手性钯配合物催化的各种β-酮酯的高效对映选择性氟化反应。

An efficient enantioselective fluorination of various beta-ketoesters catalyzed by chiral palladium complexes.

作者信息

Hamashima Yoshitaka, Yagi Kenji, Takano Hisashi, Tamás László, Sodeoka Mikiko

机构信息

Institute of Multidisciplinary Research for Advanced Materials, Tohoku University, Katahira, Sendai, Miyagi 980-8577, Japan.

出版信息

J Am Chem Soc. 2002 Dec 11;124(49):14530-1. doi: 10.1021/ja028464f.

DOI:10.1021/ja028464f

PMID:12465951

Abstract

Reflecting the importance of fluorinated organic compounds in medicinal chemistry, development of an efficient method for catalytic enantioselective fluorination is increasingly desirable. Using a novel palladium complex 2 (1-2.5 mol %), various beta-ketoesters including cyclic and acyclic substrates were fluorinated with excellent enantioselectivity in the range of 83-94% ee.
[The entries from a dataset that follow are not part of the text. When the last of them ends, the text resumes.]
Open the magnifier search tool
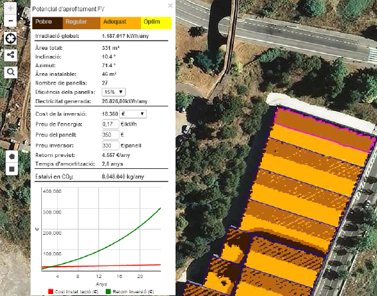The width and height of the screenshot is (377, 296). (11, 72)
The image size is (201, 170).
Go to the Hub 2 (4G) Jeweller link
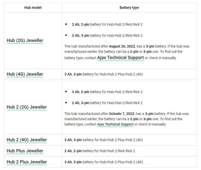click(27, 140)
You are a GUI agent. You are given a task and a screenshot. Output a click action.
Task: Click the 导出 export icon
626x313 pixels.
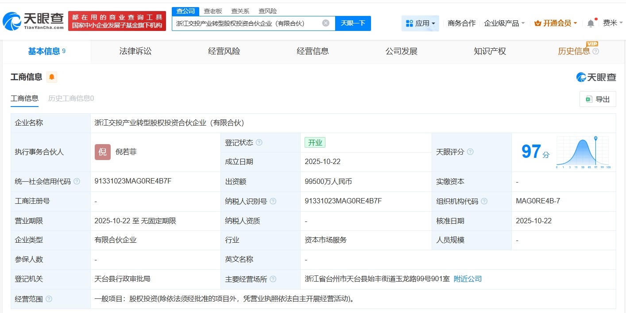(589, 99)
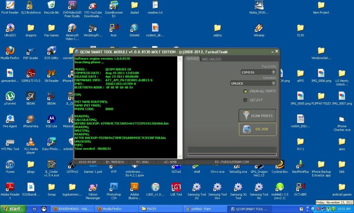Enable the SEC EXT checkbox
This screenshot has width=354, height=213.
(246, 100)
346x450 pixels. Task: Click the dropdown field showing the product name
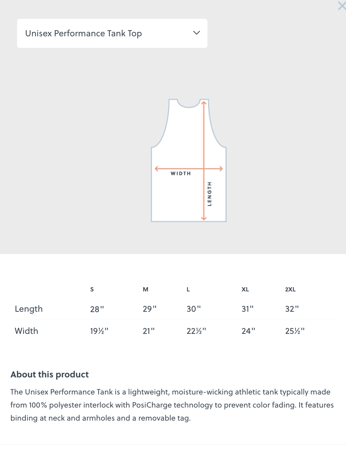[112, 33]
It is environmentally advantageous that this reaction proceeds well in solvents such as EtOH, rather than usual organic solvents. Furthermore, the product was successfully tranformed into both alpha-fluoro beta-hydroxy and beta-amino acid derivatives, which should be extremely useful in developing novel drugs.

摘要

鉴于含氟有机化合物在药物化学中的重要性，开发一种高效的催化对映选择性氟化方法变得越来越迫切。使用一种新型钯配合物2（1 - 2.5摩尔%），各种β-酮酯，包括环状和非环状底物，都能以83 - 94% ee的优异对映选择性进行氟化反应。该反应在乙醇等溶剂中能良好进行，相较于常用有机溶剂，这在环境方面具有优势。此外，产物成功转化为α-氟-β-羟基和β-氨基酸衍生物，这对于开发新型药物应该极为有用。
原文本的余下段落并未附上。